The Wiewiorka Works platforms map key design elements to relevant NATO STANAG concepts for prototype guidance, gap analysis and potential future interoperability. All alignments are conceptual only. The system is strictly intended for civilian, non-lethal applications, including education, research, public safety demonstrations, environmental monitoring, search assistance and non-destructive drone interception. No NATO certification, affiliation or military use is claimed or intended.
Legend:
Aligned - Addressed by SOP design or architecture
Partial - Conceptually addressed; further work required
Planned - Not implemented; architecture prepared
Out of Scope - Intentionally excluded at this stage
STANAG 4586 - Standard Interfaces for UAV Control Systems
C2 system modularity: Aligned (via abstraction layer and middleware)

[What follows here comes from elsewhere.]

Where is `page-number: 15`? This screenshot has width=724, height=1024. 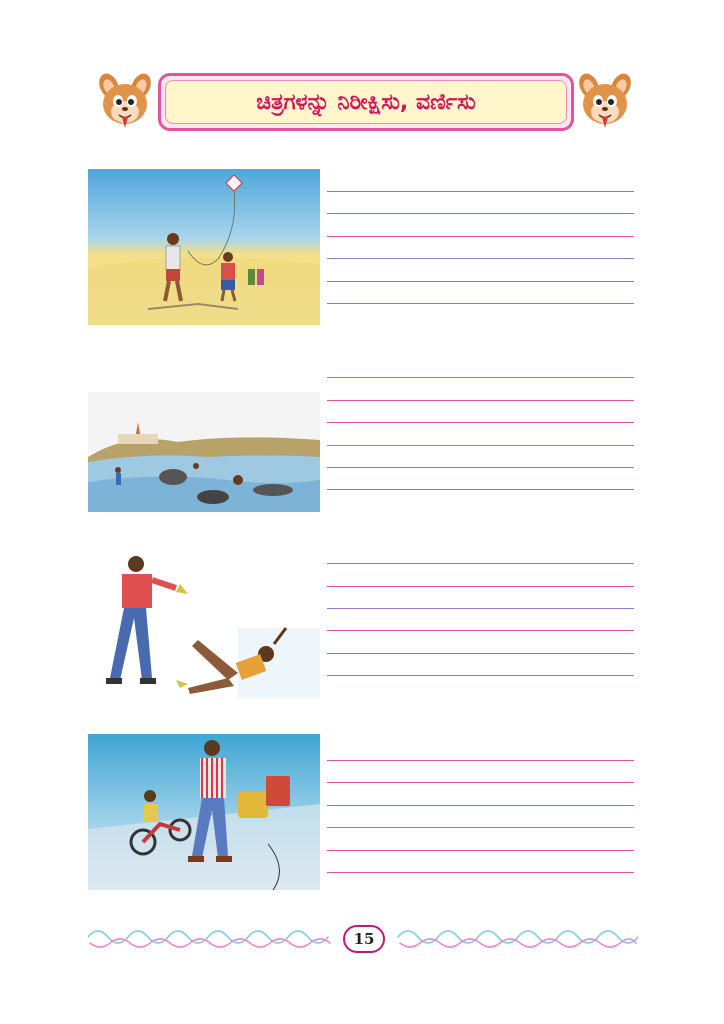 page-number: 15 is located at coordinates (364, 939).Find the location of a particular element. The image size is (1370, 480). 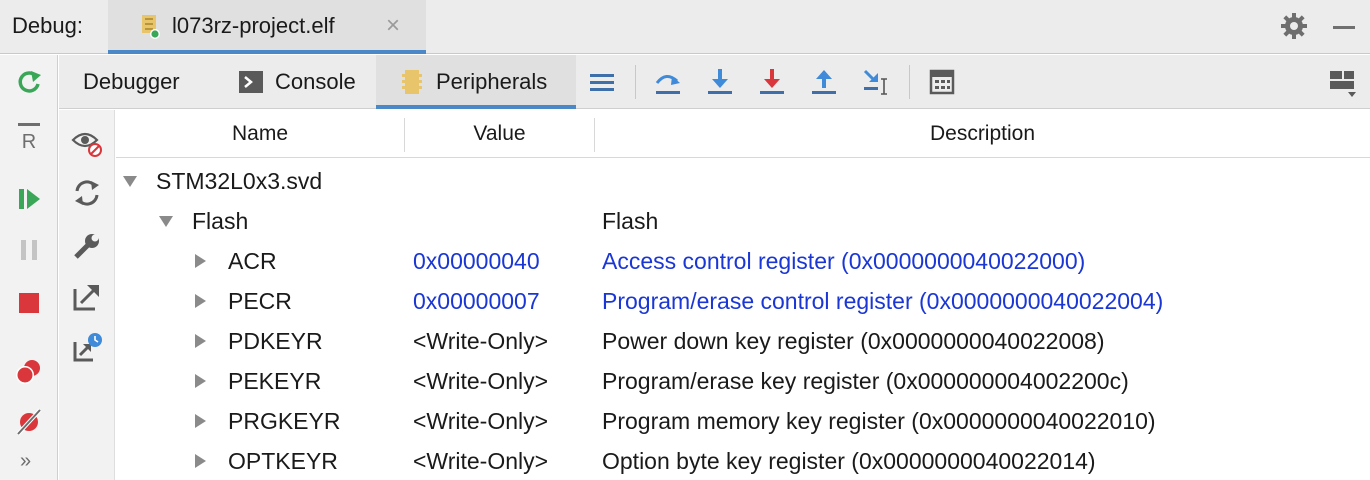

Standardized vehicle state reporting: Partial
Payload control abstraction: Aligned
Multi-vehicle control: Partial
External GCS interoperability: Planned
Operator role separation: Aligned (Operator vs. Incident Commander)
STANAG 4703 - Light UAS Airworthiness
Defined operational envelope: Aligned
Hazard identification & classification: Aligned (integrated with CBRN playbooks)
Fail-safe / fail-passive behaviour: Partial
Configuration control: Partial
Continued airworthiness monitoring: Planned
STANAG 4671 - UAV Airworthiness Requirements
Structured safety case: Partial
System redundancy philosophy: Partial
Verification & validation planning: Planned
STANAG 4811 - Sense-and-Avoid
Cooperative traffic detection: Partial
Non-cooperative detection: Partial
Collision risk assessment: Planned
Degraded mode declaration: Aligned
Airspace restriction enforcement: Aligned
STANAG 7023 / 4545 / 4609 - Imagery Formats
STANAG 4559 - ISR Library Interface
Indexing and retrieval: Planned
Product discovery: Planned
External interop: Out of Scope
STANAG 4774 / 4778 - Information Confidentiality Labeling
STANAG 2290 - Unique Identification
STANAG 7074 - DIGEST (Geospatial)
STANAG 2352 - CBRN Defense Equipment
Hazard terminology: Aligned
Source-term control: Partial (via SLF/PFE)
Certification: Out of Scope
STANAG 4370 - Environmental Testing (AECTP)
Mission profiles & tailoring: Partial / Planned
Climatic/mechanical tests: Planned
Combined environments: Planned
STANAG 5068 - SCIP (Secure Communications Interoperability Protocol)
Secure voice/data: Partial (custom AES-256-GCM transport)
Cryptographic mechanisms: Partial (extends to post-quantum)
Interoperability with NATO: Planned
STANAG 4406 - Military Messaging
STANAG 4787 - NINE (Network Information Exchange)
Post-Quantum Cryptography Considerations
The suite incorporates forward-looking post-quantum key encapsulation based on ML-KEM-768 (Kyber family) using Bouncy Castle 1.82. This provides quantum-resistant key agreement combined with Ed25519 identity verification and key pinning to mitigate man-in-the-middle risk. Transport encryption uses AES-256-GCM with replay protection, custom framing and in-channel authentication.